▸ WORK TO BE COMPLETED:
Reproduce every line of the records below without any change.
[Start of EXTRACTED MATERIAL]
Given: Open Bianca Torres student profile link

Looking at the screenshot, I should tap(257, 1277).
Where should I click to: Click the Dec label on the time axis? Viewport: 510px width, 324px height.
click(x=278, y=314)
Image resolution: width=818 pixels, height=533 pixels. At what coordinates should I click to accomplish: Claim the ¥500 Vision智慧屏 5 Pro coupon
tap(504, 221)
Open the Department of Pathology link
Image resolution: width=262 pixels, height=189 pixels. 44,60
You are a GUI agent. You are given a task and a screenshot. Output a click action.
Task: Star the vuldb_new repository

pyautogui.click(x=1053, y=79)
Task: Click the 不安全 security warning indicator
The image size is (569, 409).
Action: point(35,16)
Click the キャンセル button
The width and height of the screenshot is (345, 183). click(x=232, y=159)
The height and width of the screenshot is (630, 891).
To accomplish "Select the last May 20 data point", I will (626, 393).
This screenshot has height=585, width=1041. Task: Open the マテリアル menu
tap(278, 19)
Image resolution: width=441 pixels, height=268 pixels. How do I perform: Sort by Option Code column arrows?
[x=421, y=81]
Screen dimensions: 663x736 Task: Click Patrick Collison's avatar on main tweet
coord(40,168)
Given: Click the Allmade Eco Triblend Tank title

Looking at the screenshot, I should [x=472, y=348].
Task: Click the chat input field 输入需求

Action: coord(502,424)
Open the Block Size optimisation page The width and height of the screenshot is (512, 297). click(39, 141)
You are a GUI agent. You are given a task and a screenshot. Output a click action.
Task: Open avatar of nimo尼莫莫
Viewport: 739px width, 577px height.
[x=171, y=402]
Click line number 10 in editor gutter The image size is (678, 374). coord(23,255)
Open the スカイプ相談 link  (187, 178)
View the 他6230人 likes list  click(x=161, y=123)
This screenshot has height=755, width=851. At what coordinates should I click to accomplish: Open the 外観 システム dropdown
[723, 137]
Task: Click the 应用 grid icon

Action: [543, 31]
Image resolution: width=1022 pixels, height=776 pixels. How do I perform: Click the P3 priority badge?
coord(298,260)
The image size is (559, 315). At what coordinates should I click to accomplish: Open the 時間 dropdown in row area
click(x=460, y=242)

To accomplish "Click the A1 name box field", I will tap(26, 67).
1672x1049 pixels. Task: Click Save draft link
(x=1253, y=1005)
[End of EXTRACTED MATERIAL]
▸ WORKED ANSWER:
Given: Open Bianca Torres student profile link

Looking at the screenshot, I should tap(257, 1277).
Where should I click to: Click the Dec label on the time axis? Viewport: 510px width, 324px height.
click(x=278, y=314)
Image resolution: width=818 pixels, height=533 pixels. At what coordinates should I click to accomplish: Claim the ¥500 Vision智慧屏 5 Pro coupon
tap(504, 221)
Open the Department of Pathology link
Image resolution: width=262 pixels, height=189 pixels. 44,60
You are a GUI agent. You are given a task and a screenshot. Output a click action.
Task: Star the vuldb_new repository

pyautogui.click(x=1053, y=79)
Task: Click the 不安全 security warning indicator
The image size is (569, 409).
Action: point(35,16)
Click the キャンセル button
The width and height of the screenshot is (345, 183). click(x=232, y=159)
The height and width of the screenshot is (630, 891).
To accomplish "Select the last May 20 data point", I will (626, 393).
This screenshot has height=585, width=1041. Task: Open the マテリアル menu
tap(278, 19)
Image resolution: width=441 pixels, height=268 pixels. How do I perform: Sort by Option Code column arrows?
[x=421, y=81]
Screen dimensions: 663x736 Task: Click Patrick Collison's avatar on main tweet
coord(40,168)
Given: Click the Allmade Eco Triblend Tank title

Looking at the screenshot, I should [x=472, y=348].
Task: Click the chat input field 输入需求

Action: coord(502,424)
Open the Block Size optimisation page The width and height of the screenshot is (512, 297). click(39, 141)
You are a GUI agent. You are given a task and a screenshot. Output a click action.
Task: Open avatar of nimo尼莫莫
Viewport: 739px width, 577px height.
[x=171, y=402]
Click line number 10 in editor gutter The image size is (678, 374). coord(23,255)
Open the スカイプ相談 link  (187, 178)
View the 他6230人 likes list  click(x=161, y=123)
This screenshot has height=755, width=851. At what coordinates should I click to accomplish: Open the 外観 システム dropdown
[723, 137]
Task: Click the 应用 grid icon

Action: [543, 31]
Image resolution: width=1022 pixels, height=776 pixels. How do I perform: Click the P3 priority badge?
coord(298,260)
The image size is (559, 315). At what coordinates should I click to accomplish: Open the 時間 dropdown in row area
click(x=460, y=242)

To accomplish "Click the A1 name box field", I will tap(26, 67).
1672x1049 pixels. Task: Click Save draft link
(x=1253, y=1005)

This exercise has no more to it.